As the screen door swung shut behind her mama, Ava reached out to touch the picture of the bee on the Honey Bunches of Oats box.
When Sammie arrived, Ava had finished her cereal and was watching Power Rangers. She knew she was supposed to like the Pink Power Ranger, but she preferred the Red Power Ranger. He always won the battles and everyone listened to him. Sammie plopped herself on the couch. She wore jean shorts and a tank top that didn’t fit over her stomach, leaving a strip of belly exposed. Ava felt a strong urge to poke it. She complained to her mom that she was bored when Sammie came over, but since Papa Bob had gotten sick, there wasn’t anyone else that her mama could afford. Mama had switched to working ten hours a day for four days instead of eight hours a day for five days though. And she let Ava stay with McKenzie and her mom, Nyssa, rather than have Sammie sit there all day. Ava couldn’t wait until she was a teenager and could stay by herself. But since she was only six, she had a long time to go.
Sammie switched the channel to a show with teenagers trying to win a contest.
“I was watching Power Rangers,” said Ava, as if this was going to make a difference.
“Well you’re not anymore. Go find something to play with.”

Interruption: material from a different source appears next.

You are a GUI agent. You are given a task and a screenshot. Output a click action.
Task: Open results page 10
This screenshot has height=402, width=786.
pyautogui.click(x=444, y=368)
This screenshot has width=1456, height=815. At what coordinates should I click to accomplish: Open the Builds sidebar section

Ava rested her head on her bedroom windowsill and watched a June bug caught between the window and the screen. It buzzed in frustration as it bounced between the screen and the glass. She felt sorry for the bug, working so hard and going nowhere. She opened the window, jumping back as the bug flew into her room and crashed into a wall.

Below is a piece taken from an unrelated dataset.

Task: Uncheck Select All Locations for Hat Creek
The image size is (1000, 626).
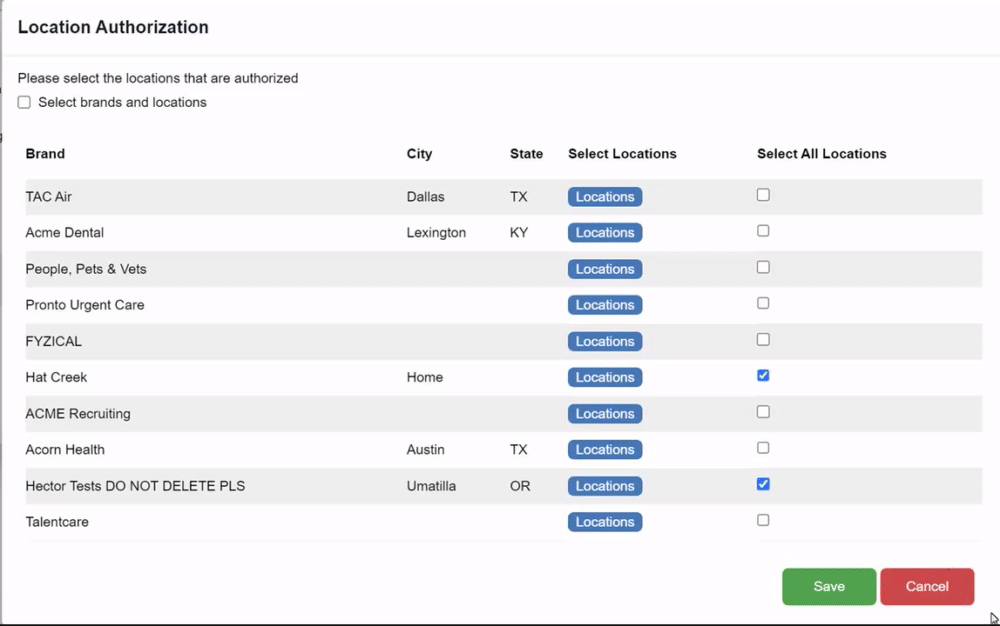Action: [763, 376]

It was already too hot. Every day, the summer heat closed in on her, reminding her of the time she got stuck in the hall closet. She’d been pretending to play hide and seek, but when she tried to open the door, it was jammed. She’d knocked and cried, sweat running down her face and sides until her mother finished her shower and came looking for her. By noon, it would feel hot like the inside of a closet, but, luckily, by then it would be time to go to Nyssa’s house where there was AC.

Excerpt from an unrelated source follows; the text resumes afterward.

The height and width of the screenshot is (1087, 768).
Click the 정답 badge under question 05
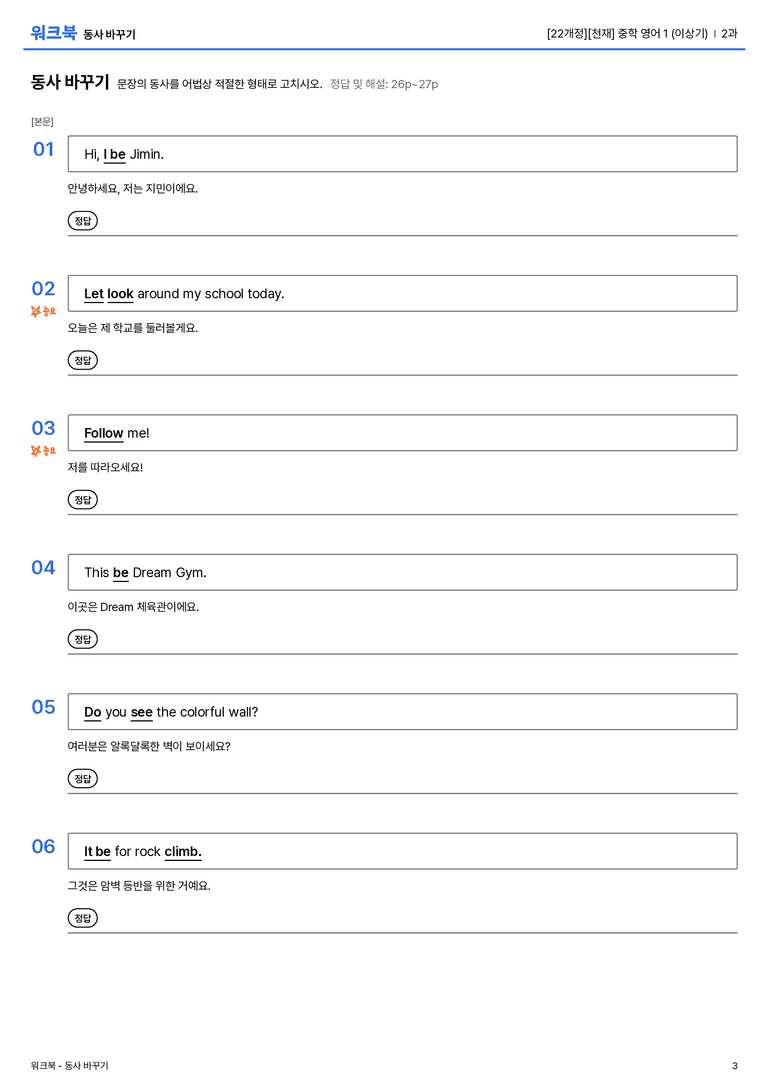(x=82, y=778)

None of the apartments where she and her mama lived had AC, and as a result, in the summertime, she saw a lot of the neighbors. They sat out on their stoops drinking beers that started cold and ended warm. When the men hauled their trash bags to the dumpster, Ava noticed their hairy legs. Their arms displayed detailed ink patterns as they smoked their cigarettes. The women’s breasts, what Papa Bob called “boobs,” hung out of halter tops as they scolded their toddlers to keep away from the cars in the parking lot. Sometimes the neighbors smiled at her, calling her “little lady.” But one time an old woman who wore tight shorts and a bikini top had grinned at her and motioned for her to come inside her apartment. In the school library, Ava had read about Hansel and Gretel. Even if the old woman’s apartment wasn’t made of candy, she was nervous. The old woman looked hungry. Ava turned and ran back to her own apartment.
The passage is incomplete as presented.